:: WHAT YOU NEED TO DO ::
Revise these lines by replacing "Request Report" with "Sales Report" and leave everything else as it is. Leave the pictures out of your answer.

:: Data lines ::
((

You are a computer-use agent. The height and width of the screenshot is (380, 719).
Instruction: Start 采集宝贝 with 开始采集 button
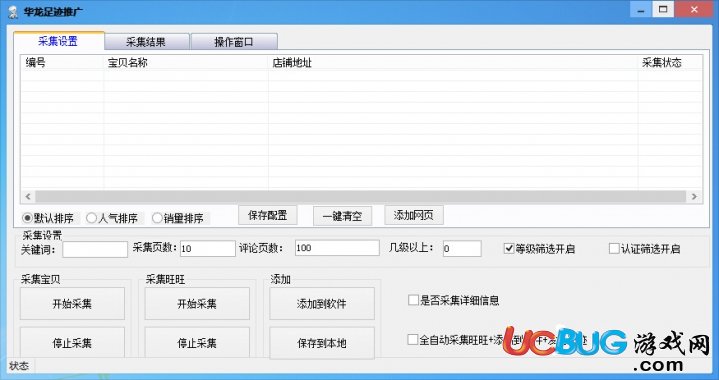pos(72,303)
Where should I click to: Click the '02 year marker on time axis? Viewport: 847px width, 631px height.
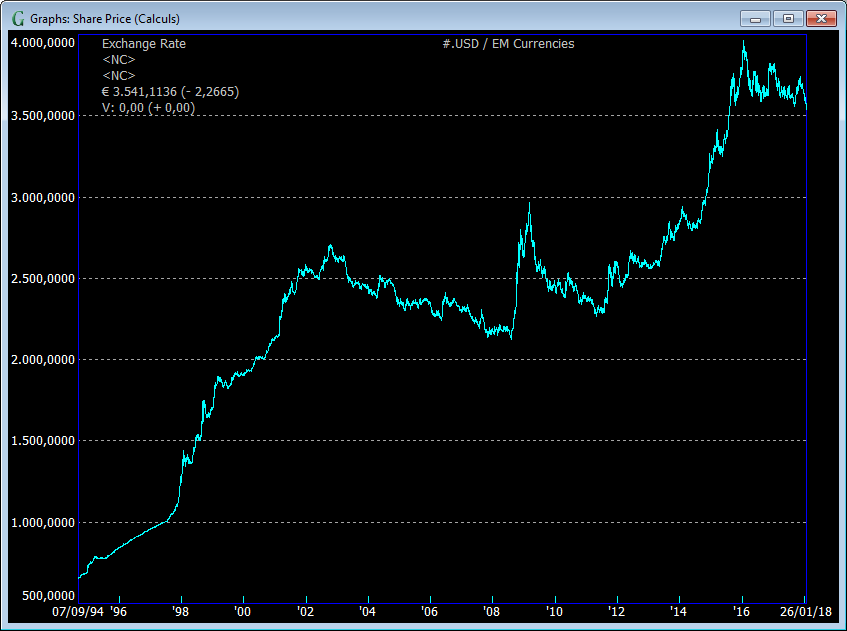(305, 613)
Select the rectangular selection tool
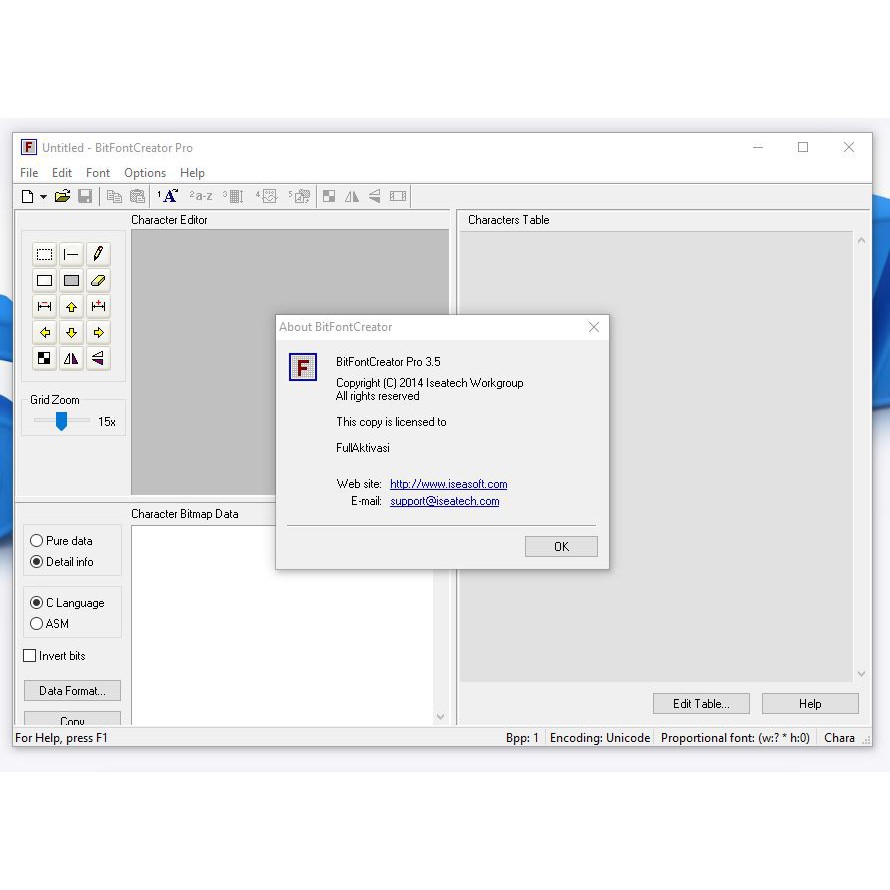Viewport: 890px width, 890px height. (x=44, y=253)
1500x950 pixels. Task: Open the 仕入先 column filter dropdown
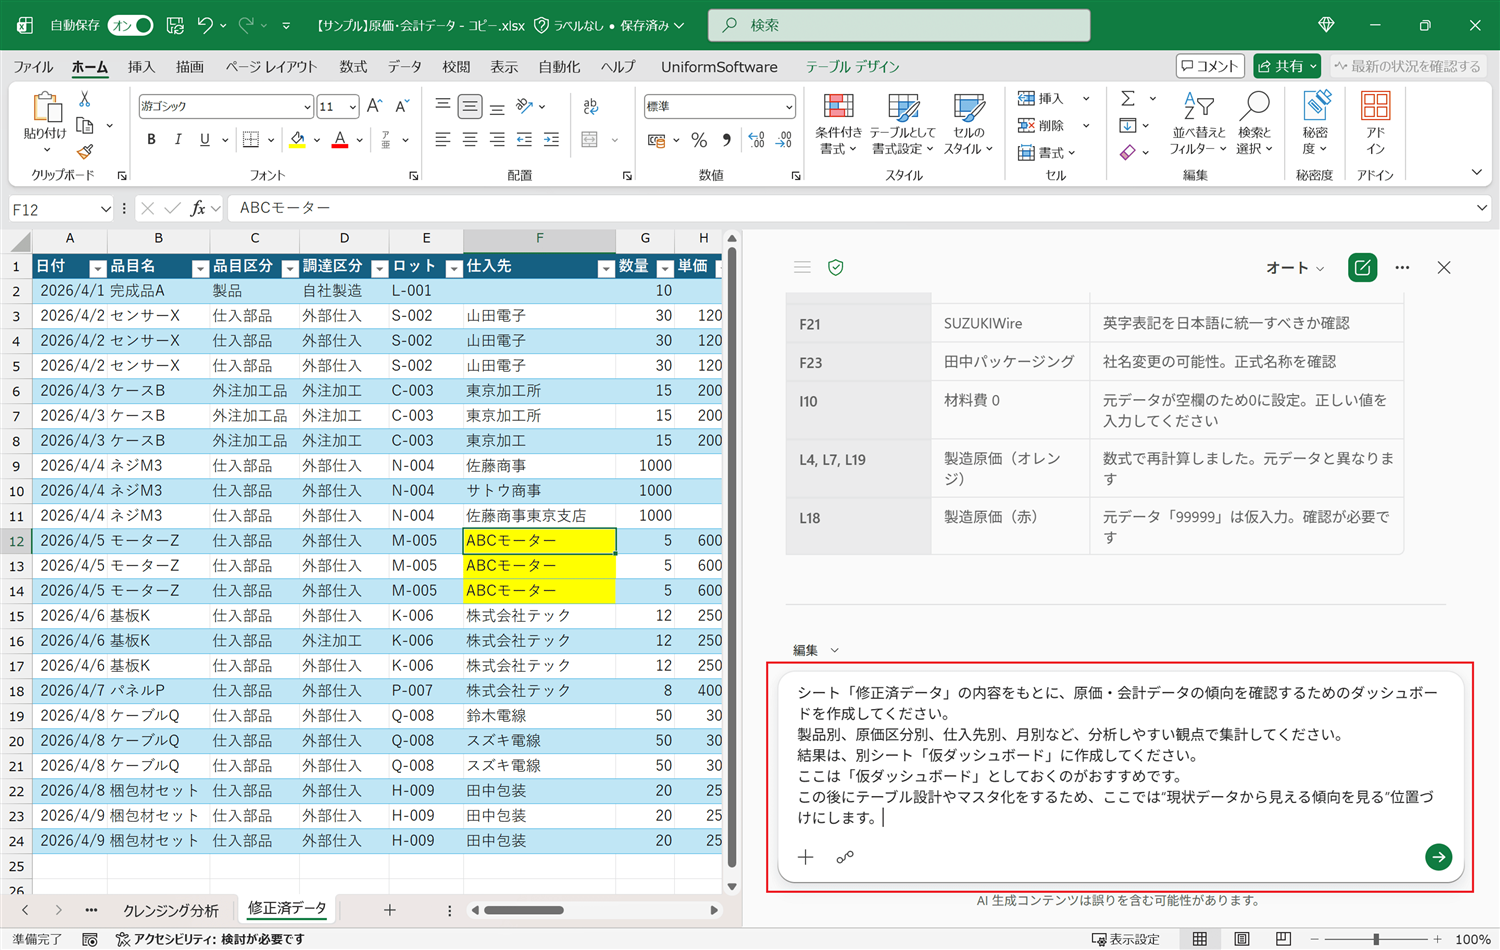605,268
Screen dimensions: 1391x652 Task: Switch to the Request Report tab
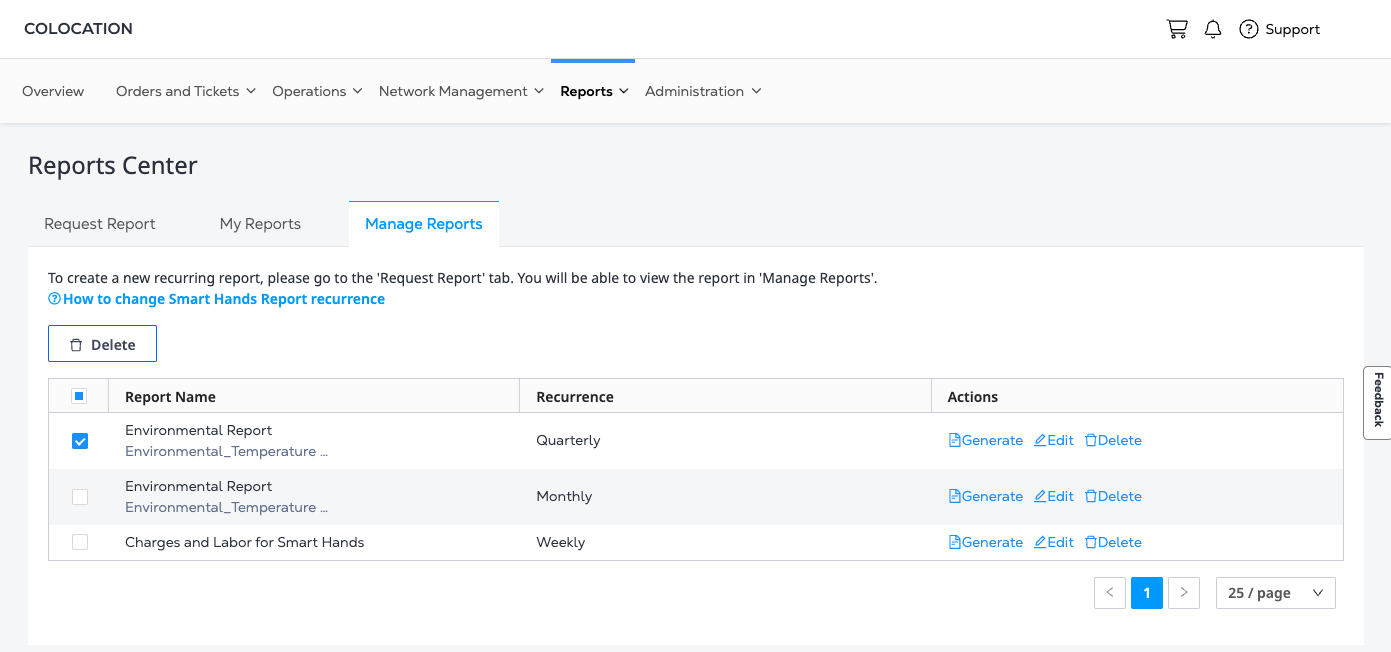100,224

))

:: FULL RESPONSE ::
You are a computer-use agent. The height and width of the screenshot is (380, 719).
Instruction: Start 采集宝贝 with 开始采集 button
pos(72,303)
Where should I click to: Click the '02 year marker on time axis? Viewport: 847px width, 631px height.
(305, 613)
Select the rectangular selection tool
Viewport: 890px width, 890px height. (x=44, y=253)
1500x950 pixels. Task: Open the 仕入先 column filter dropdown
605,268
Screen dimensions: 1391x652 Task: Switch to the Sales Report tab
100,224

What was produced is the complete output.